Nelle scorse ore ha fatto discutere il bacio di Paolo Bonolis a Giorgia. A rendere il clima ancora più acceso ci hanno pensato le parole dell’agente dei Vip, Lucio Presta, che è tornato a parlare senza filtri. Intervistato da Selvaggia Lucarelli per Il Fatto Quotidiano, ha ripercorso le rotture professionali che hanno segnato il suo percorso recente. Tra i nomi citati, non solo Bonolis ma anche Stefano De Martino e Amadeus.

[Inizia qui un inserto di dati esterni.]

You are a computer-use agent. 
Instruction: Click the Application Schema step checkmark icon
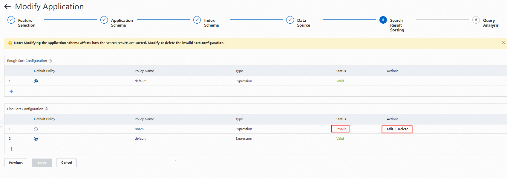click(104, 20)
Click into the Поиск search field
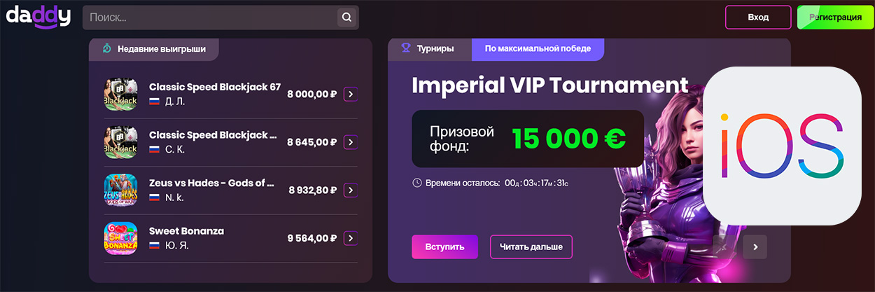 coord(210,18)
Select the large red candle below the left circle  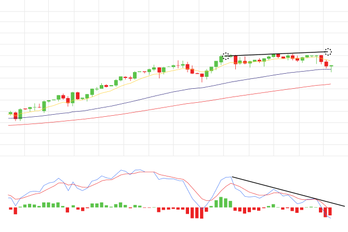tap(235, 60)
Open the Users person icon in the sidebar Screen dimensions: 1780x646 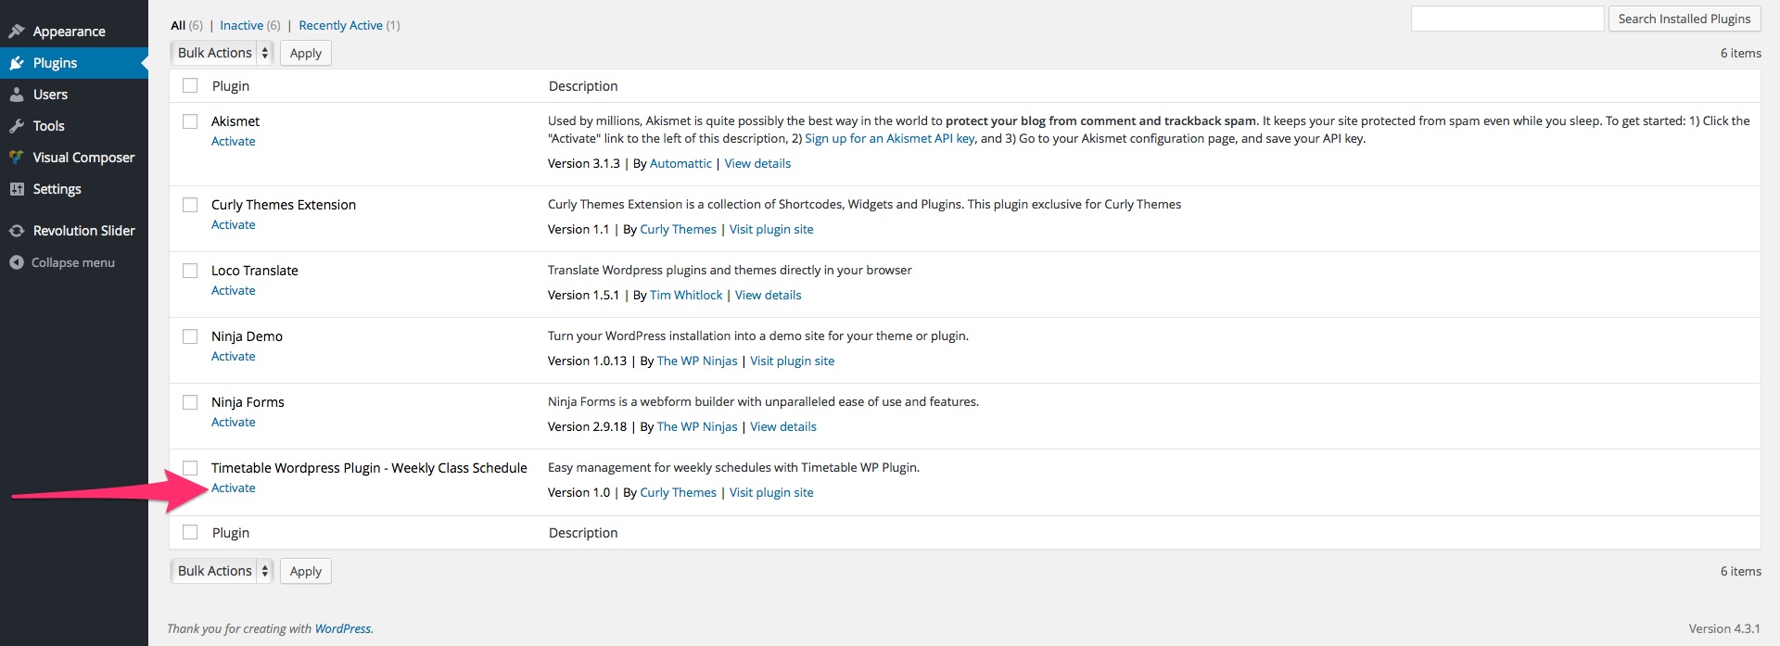tap(16, 95)
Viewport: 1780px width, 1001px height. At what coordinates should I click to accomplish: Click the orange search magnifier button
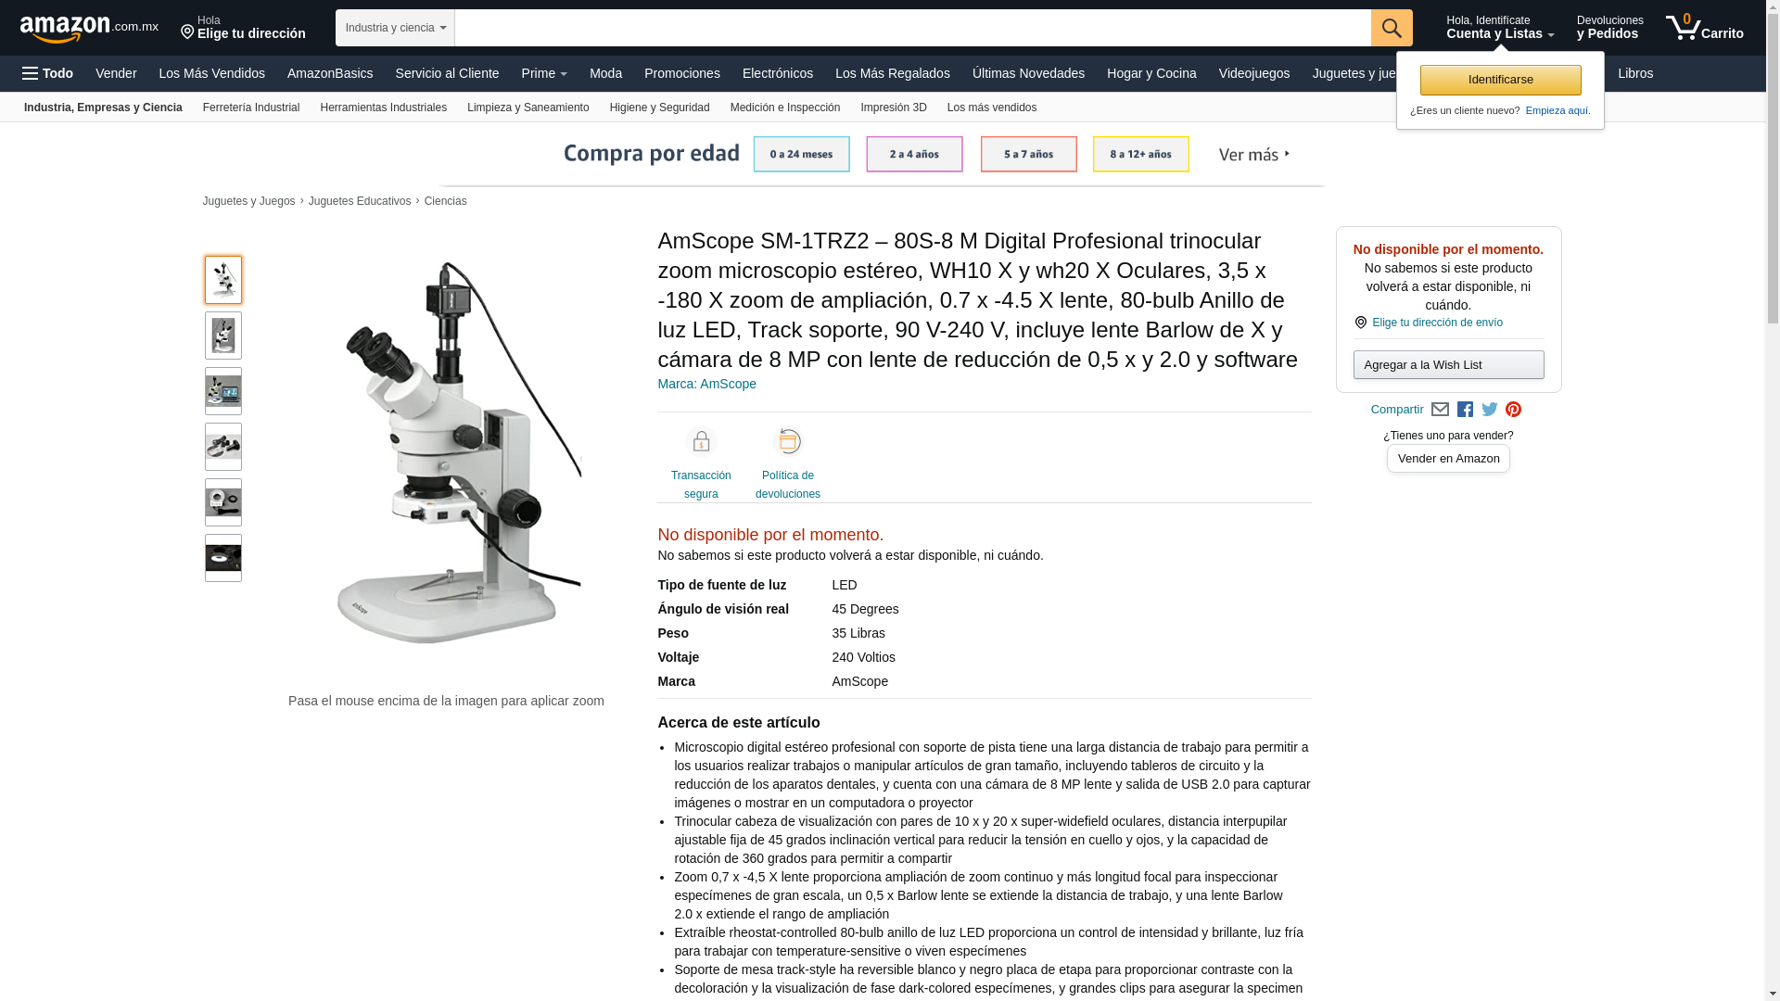[x=1391, y=28]
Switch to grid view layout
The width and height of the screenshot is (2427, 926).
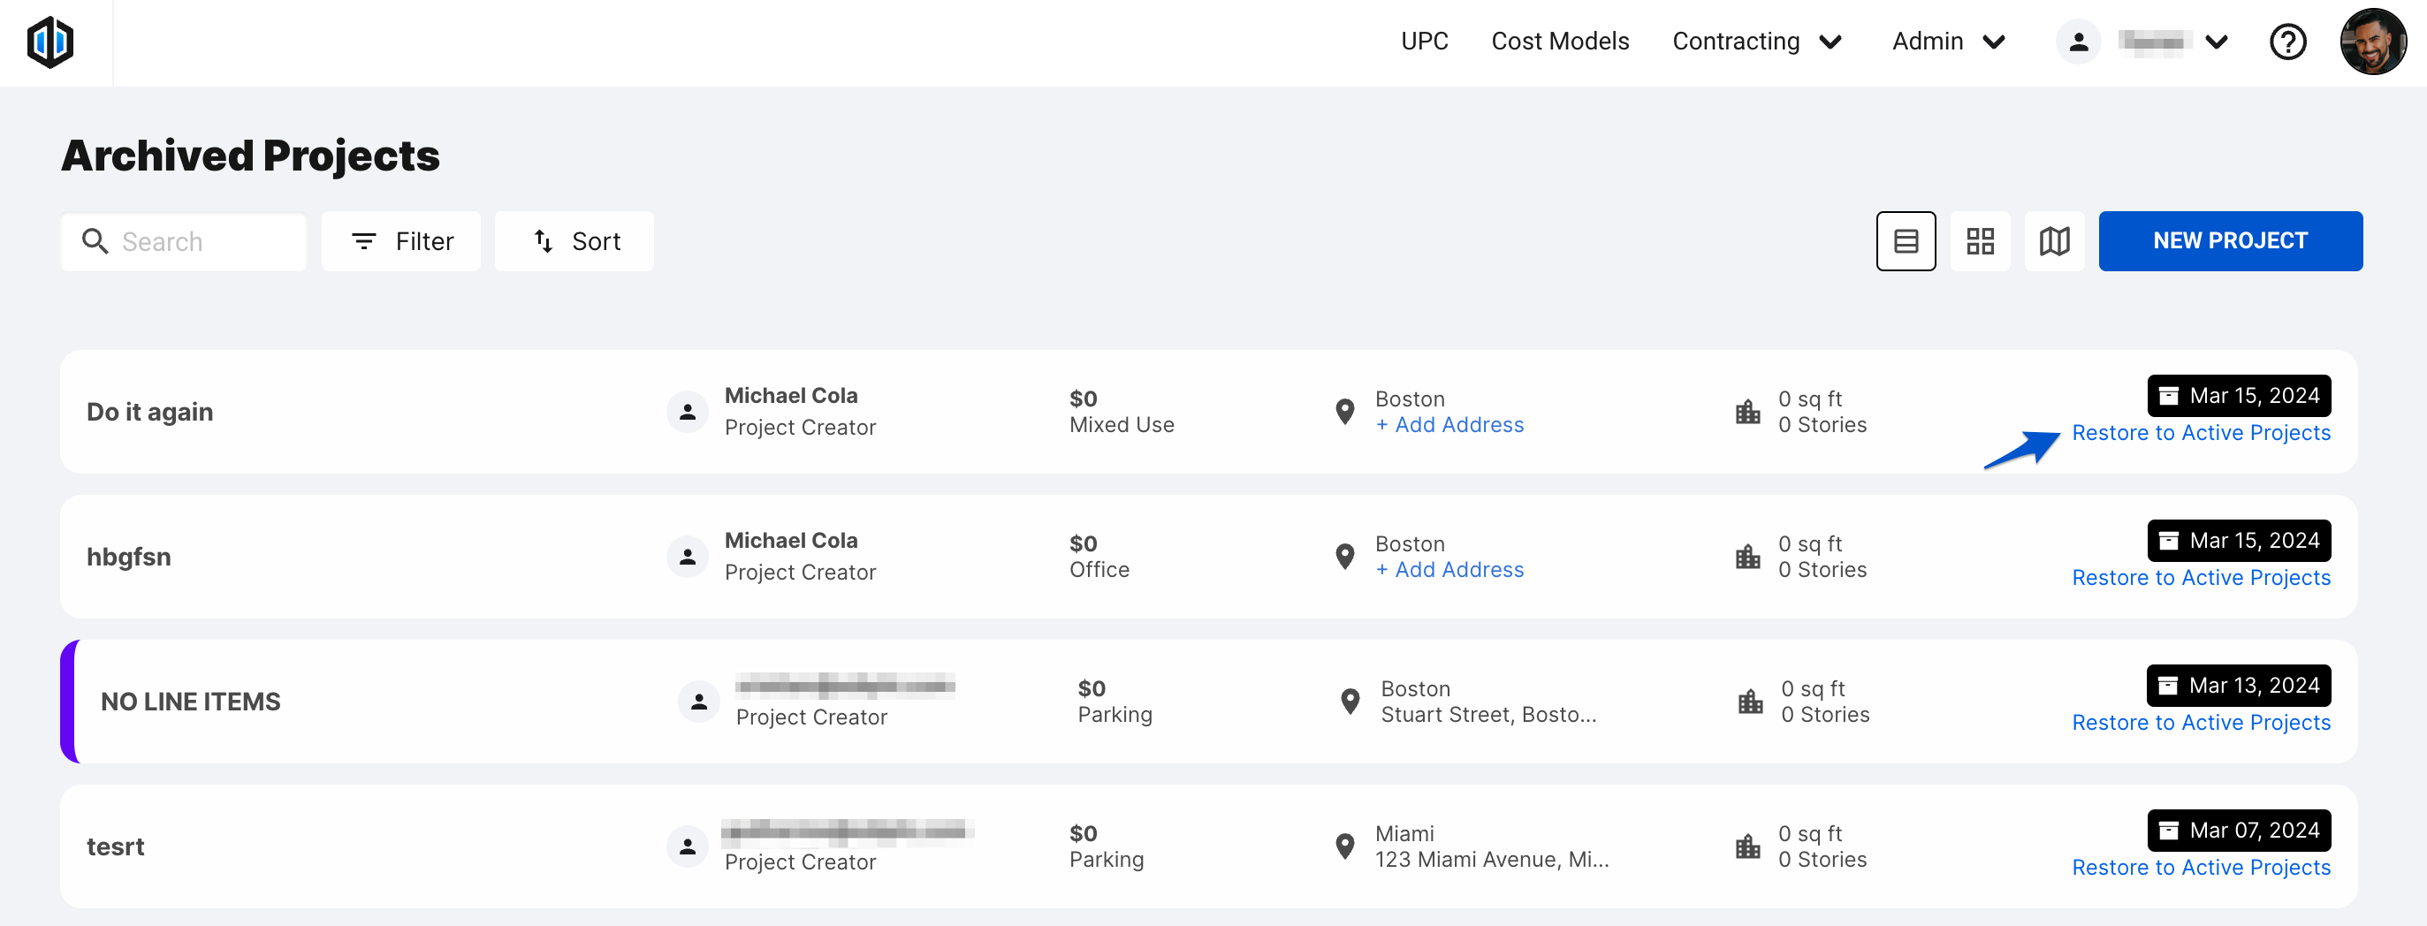pyautogui.click(x=1979, y=241)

Lucio Presta parla delle rotture con Stefano De Martino e Amadeus
Nel corso dell’intervista a Il Fatto Quotidiano, Lucio Presta ripercorre anche le separazioni con i volti più noti della televisione. A proposito di Stefano De Martino, che nel 2020 lasciò la sua scuderia poco prima dell’exploit di Stasera Tutto È Possibile e della successiva ascesa in Rai fino ad Affari Tuoi, racconta: “Ho fatto di tutto per fargli fare Stasera Tutto È Possibile, poi è andato con Caschetto…“.
E ricorda un episodio avvenuto alla presentazione dei palinsesti Rai: “Mi ha salutato e io ho risposto: ‘Non saluto i traditori‘“. Nonostante la frase netta, il giudizio personale resta più sfumato: “Resta simpatico e ambizioso, uno che studia, ma il rapporto è finito lì“.
Un caso diverso è quello con Amadeus. Le parole dell’ex agente sono particolarmente dure: “Ha pagato un prezzo altissimo per stupidità e per i soldi. Pensava di avere un suo pubblico come Fazio, ma Amadeus è solo ‘quello che fa’, il programma“.
Il rapporto finito con Paolo Bonolis: “Invecchiatissimo e infelice”
Tra i passaggi più intensi dell’intervista fatta da Selvaggia Lucarelli, spiccano le parole dedicate a Paolo Bonolis, per anni volto simbolo della scuderia di Lucio Presta. Qui il tono del manager cambia rispetto alle altre dichiarazioni: meno polemico e più carico di amarezza.
“Non doveva finire così. Lo vedo invecchiatissimo e infelice, ha la sindrome di Stoccolma… mi manca terribilmente, ma vederlo a fine carriera così è doloroso“, ha dichiarato. Il riferimento alla ‘sindrome di Stoccolma’ suona come una frecciatina che molti hanno interpretato come indirizzata all’ex del conduttore, Sonia Bruganelli.